# white bread...confusion



## whitescarf (Jul 11, 2011)

I thought white bread was my safe food, isn't it supposed to constipate people?Yesterday morning I had diarrhoea so I ate nothing but white bread for the rest of the day. Now it's worse!?My sister said her workmate can't have white bread and that it makes her go. But my mum has stomach problems too and says it constipates her if she has too much.Confused!


----------



## Kathleen M. (Nov 16, 1999)

There are a couple of things, and depending on how they bother you, it can have different effects.White bread doesn't have anything in it to bind you up/constipate you, but if you need a fair amount of fiber to stay regular filling up on low fiber foods mean you don't get enough fiber in the day so you end up constipated.White bread also has a lot of what is called resistant starch. No human can digest this and it feeds the colon bacteria. Depending on how you respond to that gas it can make you more uncomfortable or make you go more.
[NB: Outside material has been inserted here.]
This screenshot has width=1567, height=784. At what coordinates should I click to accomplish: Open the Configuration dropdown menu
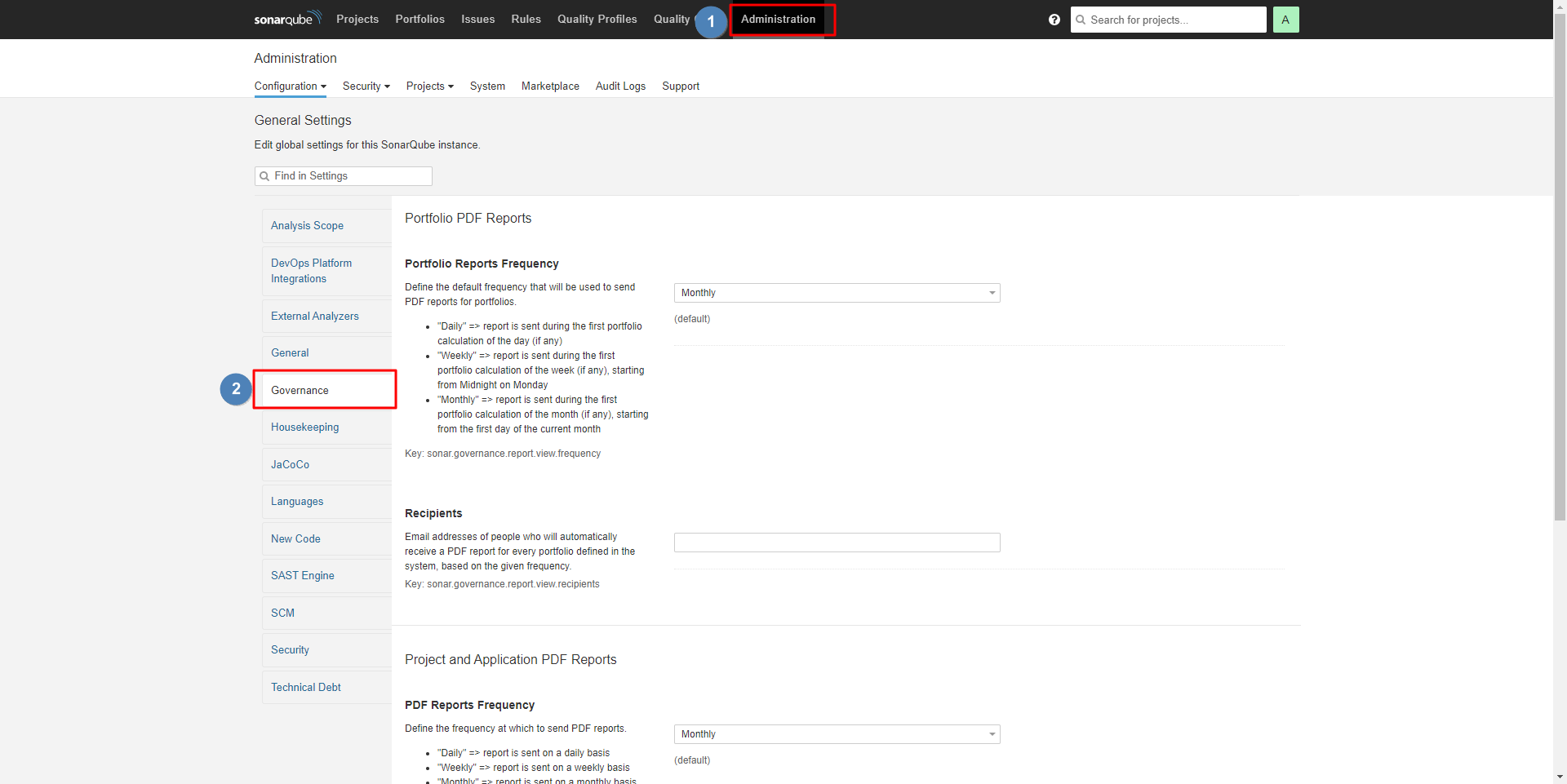click(x=290, y=86)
Especially if you eat a lot more than normal, or don't eat anything else.For people with IBS-D low starch diets sometimes help control symptoms.You may also check the ingredient list as high-fructose corn syrup can make diarrhea worse for some people and many commercial breads use that. May not be a problem with a slice or two, but if all you eat is bread you probably ate more than that.If you can only handle eating something really bland rice is a better option as it has much less resistant starch than wheat.


----------